Il risanamento delle aziende in crisi è uno dei momenti della vita aziendale più ardui da affrontare, specie da parte di imprenditori e manager che hanno avuto successo durante la loro carriera lavorativa. Il percorso da affrontare è duro e carico di insidie e richiede una prospettiva di pensiero e di azione peculiare nonchè un bagaglio di competenze e conoscenze che esula dalla consueta formazione ed esperienza gestionale del business. Albert Einstein affermava: ”I problemi non possono essere risolti applicando la stessa struttura di pensiero nella quale sono stati generati”. In altri termini: se sei parte del problema, non puoi essere parte della soluzione!

Per questo motivo, il supporto di un team specializzato in soluzione delle crisi d’impresa, composto da solidi professionisti (advisor strategici, finanziari e legali ed attestatori) e da esperti manager d’impresa (CRO – Chief Restructuring Officer – e turnaround manager), unitamente alle procedure di conservazione delle attività di impresa e di protezione dai creditori (giudiziali ed extra-giudiziali) consentono di superare con tempestività il fatidico momento di impasse gestionale e di evitare il rischio di collasso finanziario, avviando i necessari percorsi di tutela del patrimonio sociale in concomitanza alle misure di recupero competitivo ed economico d’impresa.

E’ singolare come nella pratica professionale delle ristrutturazioni (turnaround management) e dei salvataggi aziendali (business rescue), spesso si assista all’ingaggio di attori sia professionali che manageriali che non posseggono le indispensabili credenziali per assicurare sostegno all’impresa e adeguate chance di successo agli stakeholder. Personalmente, ricordo il caso curioso di un imprenditore che nella sua precedente carriera era già “fallito tre volte” e che in quanto esperto di elusione di procedure di esecuzione, trafugamenti di attivi e bancarotte fraudolente, erogava le sue prestazioni (a caro prezzo) in qualità di consulente agli sprovveduti avventori che gli capitavano sotto tiro. Come si dice … quando la fama ti precede!

######

Cosa si chiede:
1. Riscrivi il testo sul risanamento delle aziende in crisi, tutto da "E’ singolare come" giù fino a "fama ti precede!", mettendo "dirigente" al posto di "imprenditore".
2. Prosegui il testo sul risanamento delle aziende in crisi a partire dal punto in cui si ferma.

Dati di partenza:
######

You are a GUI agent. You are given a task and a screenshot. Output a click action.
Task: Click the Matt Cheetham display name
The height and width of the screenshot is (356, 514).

######

Risultati dell'esercizio:
1.
E’ singolare come nella pratica professionale delle ristrutturazioni (turnaround management) e dei salvataggi aziendali (business rescue), spesso si assista all’ingaggio di attori sia professionali che manageriali che non posseggono le indispensabili credenziali per assicurare sostegno all’impresa e adeguate chance di successo agli stakeholder. Personalmente, ricordo il caso curioso di un dirigente che nella sua precedente carriera era già “fallito tre volte” e che in quanto esperto di elusione di procedure di esecuzione, trafugamenti di attivi e bancarotte fraudolente, erogava le sue prestazioni (a caro prezzo) in qualità di consulente agli sprovveduti avventori che gli capitavano sotto tiro. Come si dice … quando la fama ti precede!

2.
Metaforicamente, i processi di risanamento delle aziende in crisi sono “Campi minati”! E’ sempre meglio non entrarci o se proprio non si vuole o non se ne può fare a meno, meglio farsi accompagnare da un esperto “Artificiere” (possibilmente seguendone le orme!). Infatti, diverse possono essere le circostanze e gli attori che possono far saltare in aria l’azienda e compromettere il risanamento in corso. A titolo indicativo, ma non esaustivo, eccone una breve disamina:

  1. Il mancato supporto degli azionisti

Assicurarsi il costante e vigoroso supporto da parte degli azionisti è fondamentale per rendere credibile il processo di risanamento aziendale e per non lasciar degradare ulteriormente la situazione. La tentazione di mollare tutto o di salvare il salvabile, per vie legali o meno, da parte di chi ha già investito e perso tutto o parte del proprio capitale, è fortemente suasiva, proprio come il canto delle sirene. L’unica via per contrastarla è costituita dalla credibilità di una rinnovata leadership aziendale, dalla vigorosa azione di blocco della emorragia finanziaria (crisis management) e dalla solidità granitica di un piano industriale di rilancio aziendale.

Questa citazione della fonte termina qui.